Problem requirements: Check every line of the data and copy the ones where "tweet" appears.

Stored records
----

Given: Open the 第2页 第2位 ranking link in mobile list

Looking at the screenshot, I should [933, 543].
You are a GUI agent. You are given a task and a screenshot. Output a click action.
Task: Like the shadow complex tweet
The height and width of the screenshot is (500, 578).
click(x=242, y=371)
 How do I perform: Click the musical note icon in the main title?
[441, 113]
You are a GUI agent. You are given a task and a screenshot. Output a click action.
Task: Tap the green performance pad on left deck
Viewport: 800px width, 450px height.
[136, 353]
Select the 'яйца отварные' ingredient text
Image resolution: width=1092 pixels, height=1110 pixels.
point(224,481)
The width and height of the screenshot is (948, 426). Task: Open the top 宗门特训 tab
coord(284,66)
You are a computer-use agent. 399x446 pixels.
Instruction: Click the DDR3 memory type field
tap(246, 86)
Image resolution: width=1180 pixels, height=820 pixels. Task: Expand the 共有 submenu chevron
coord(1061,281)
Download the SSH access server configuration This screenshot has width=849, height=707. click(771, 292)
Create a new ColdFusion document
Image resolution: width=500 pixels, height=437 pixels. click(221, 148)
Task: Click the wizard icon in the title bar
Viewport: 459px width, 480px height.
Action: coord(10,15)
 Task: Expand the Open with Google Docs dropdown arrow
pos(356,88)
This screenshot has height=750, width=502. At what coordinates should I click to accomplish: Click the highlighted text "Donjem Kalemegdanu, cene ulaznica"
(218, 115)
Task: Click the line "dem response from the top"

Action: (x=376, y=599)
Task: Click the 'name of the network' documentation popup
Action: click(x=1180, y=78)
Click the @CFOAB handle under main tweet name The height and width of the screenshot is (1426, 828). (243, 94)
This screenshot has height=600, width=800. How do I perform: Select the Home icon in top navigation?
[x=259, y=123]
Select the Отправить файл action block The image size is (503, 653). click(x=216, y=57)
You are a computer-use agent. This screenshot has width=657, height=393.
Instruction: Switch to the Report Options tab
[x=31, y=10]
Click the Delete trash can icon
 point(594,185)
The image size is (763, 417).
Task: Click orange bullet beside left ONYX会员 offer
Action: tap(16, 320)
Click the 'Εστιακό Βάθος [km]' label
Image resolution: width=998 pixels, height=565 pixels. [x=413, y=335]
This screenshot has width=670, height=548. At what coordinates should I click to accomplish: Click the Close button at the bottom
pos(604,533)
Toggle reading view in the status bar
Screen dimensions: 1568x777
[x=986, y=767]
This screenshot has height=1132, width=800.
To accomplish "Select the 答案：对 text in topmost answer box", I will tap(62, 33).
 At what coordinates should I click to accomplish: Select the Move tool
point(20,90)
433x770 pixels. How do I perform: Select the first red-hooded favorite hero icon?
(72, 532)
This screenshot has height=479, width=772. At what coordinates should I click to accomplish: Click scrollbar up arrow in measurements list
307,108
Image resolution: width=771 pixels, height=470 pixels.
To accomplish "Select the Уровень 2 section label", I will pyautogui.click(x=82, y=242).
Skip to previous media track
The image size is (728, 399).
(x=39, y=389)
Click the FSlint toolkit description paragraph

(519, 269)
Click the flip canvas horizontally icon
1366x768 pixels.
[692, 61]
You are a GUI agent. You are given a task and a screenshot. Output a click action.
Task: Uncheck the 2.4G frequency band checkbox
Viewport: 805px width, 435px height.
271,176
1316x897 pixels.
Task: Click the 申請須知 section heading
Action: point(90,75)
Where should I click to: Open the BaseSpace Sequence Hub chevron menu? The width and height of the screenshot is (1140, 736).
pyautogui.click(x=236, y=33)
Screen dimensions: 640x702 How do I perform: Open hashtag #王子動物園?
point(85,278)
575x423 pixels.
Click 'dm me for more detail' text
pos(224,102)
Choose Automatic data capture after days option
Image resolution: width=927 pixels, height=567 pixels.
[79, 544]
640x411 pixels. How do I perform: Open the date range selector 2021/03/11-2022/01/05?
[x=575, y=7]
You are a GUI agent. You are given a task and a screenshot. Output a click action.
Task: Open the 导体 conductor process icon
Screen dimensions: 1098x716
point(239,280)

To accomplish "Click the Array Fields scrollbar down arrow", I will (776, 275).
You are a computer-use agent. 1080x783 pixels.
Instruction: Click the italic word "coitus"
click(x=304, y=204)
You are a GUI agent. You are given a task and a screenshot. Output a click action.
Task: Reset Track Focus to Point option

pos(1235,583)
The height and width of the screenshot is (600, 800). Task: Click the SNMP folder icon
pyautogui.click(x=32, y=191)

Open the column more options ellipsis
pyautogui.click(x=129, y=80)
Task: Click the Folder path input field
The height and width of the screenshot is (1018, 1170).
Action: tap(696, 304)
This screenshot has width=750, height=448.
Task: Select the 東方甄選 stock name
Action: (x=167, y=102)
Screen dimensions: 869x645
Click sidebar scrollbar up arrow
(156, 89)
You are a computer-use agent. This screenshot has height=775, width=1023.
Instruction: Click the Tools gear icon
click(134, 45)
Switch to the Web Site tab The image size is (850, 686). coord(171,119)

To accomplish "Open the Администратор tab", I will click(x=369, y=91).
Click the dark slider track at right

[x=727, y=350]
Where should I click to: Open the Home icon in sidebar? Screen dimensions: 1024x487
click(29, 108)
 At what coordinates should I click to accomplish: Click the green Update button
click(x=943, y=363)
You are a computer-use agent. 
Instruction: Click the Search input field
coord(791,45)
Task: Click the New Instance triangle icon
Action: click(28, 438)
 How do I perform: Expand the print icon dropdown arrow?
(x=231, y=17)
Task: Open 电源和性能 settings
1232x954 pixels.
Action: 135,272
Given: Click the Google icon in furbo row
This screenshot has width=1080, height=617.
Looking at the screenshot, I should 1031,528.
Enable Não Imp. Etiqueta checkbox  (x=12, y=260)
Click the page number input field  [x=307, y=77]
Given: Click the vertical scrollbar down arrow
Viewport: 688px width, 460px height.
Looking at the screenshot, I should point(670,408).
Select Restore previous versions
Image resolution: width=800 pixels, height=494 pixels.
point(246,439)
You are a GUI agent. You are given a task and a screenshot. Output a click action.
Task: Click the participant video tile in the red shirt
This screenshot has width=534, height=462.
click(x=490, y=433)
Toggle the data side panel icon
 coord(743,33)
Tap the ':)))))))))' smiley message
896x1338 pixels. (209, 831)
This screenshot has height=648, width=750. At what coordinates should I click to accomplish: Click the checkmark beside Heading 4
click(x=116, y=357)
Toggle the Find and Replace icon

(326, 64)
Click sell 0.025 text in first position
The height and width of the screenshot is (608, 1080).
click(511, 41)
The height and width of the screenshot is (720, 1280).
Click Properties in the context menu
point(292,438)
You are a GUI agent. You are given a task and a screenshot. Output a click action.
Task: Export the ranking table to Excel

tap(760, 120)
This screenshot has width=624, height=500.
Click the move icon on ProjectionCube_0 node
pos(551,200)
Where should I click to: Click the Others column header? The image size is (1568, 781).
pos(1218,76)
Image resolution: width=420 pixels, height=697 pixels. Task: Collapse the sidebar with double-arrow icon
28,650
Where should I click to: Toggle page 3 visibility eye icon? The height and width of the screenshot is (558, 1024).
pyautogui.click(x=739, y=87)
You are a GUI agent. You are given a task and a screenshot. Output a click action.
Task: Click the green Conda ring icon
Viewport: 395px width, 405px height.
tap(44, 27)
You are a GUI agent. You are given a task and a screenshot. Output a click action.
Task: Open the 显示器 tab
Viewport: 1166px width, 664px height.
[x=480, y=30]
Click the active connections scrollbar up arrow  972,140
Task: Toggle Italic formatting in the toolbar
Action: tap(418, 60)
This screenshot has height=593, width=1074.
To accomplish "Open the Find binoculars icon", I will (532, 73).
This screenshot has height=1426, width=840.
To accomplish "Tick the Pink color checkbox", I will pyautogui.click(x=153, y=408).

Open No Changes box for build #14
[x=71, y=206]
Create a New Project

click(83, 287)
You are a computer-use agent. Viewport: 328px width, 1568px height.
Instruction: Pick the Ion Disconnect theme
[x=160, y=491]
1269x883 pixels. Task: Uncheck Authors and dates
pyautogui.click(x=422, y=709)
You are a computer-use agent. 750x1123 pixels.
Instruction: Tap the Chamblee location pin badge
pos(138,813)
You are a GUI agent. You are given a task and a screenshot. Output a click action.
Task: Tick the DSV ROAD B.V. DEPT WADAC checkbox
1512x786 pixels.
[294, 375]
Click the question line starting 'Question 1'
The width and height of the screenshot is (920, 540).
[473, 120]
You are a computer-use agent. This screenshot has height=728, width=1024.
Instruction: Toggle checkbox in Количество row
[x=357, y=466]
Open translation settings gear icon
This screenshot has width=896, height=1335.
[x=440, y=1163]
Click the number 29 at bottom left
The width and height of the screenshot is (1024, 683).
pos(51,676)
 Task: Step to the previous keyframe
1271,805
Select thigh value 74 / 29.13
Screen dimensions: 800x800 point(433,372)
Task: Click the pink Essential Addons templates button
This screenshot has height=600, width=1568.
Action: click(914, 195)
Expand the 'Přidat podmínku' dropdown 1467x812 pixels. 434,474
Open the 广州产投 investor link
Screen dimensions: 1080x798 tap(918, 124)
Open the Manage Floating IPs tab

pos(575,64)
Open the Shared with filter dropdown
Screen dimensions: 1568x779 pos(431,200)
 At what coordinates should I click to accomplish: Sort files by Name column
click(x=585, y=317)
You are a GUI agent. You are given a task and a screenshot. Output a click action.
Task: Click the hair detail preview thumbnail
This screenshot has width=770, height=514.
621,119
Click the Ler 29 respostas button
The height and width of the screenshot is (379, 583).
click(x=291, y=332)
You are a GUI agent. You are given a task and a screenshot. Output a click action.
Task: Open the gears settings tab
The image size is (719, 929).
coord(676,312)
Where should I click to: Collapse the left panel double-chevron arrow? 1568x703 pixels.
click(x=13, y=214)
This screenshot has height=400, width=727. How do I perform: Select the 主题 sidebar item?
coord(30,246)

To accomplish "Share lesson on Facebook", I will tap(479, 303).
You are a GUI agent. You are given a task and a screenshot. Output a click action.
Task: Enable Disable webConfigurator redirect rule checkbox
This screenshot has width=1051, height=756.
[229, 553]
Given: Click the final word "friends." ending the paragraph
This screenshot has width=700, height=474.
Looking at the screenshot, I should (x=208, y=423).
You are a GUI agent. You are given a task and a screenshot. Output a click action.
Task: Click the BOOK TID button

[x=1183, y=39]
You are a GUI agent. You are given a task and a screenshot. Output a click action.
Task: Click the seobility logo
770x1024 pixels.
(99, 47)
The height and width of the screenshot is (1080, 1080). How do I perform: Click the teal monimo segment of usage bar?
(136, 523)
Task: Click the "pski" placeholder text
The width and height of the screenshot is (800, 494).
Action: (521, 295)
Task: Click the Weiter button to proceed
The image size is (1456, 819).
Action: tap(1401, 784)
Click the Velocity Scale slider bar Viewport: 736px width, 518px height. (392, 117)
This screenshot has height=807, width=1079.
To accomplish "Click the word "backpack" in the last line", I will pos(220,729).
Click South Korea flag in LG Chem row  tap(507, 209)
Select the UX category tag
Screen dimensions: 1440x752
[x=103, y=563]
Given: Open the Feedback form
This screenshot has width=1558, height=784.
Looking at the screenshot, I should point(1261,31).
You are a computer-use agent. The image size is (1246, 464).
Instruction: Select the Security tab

----

Exercise result:
Task: Like the shadow complex tweet
Click the @CFOAB handle under main tweet name The height and width of the screenshot is (1426, 828). (243, 94)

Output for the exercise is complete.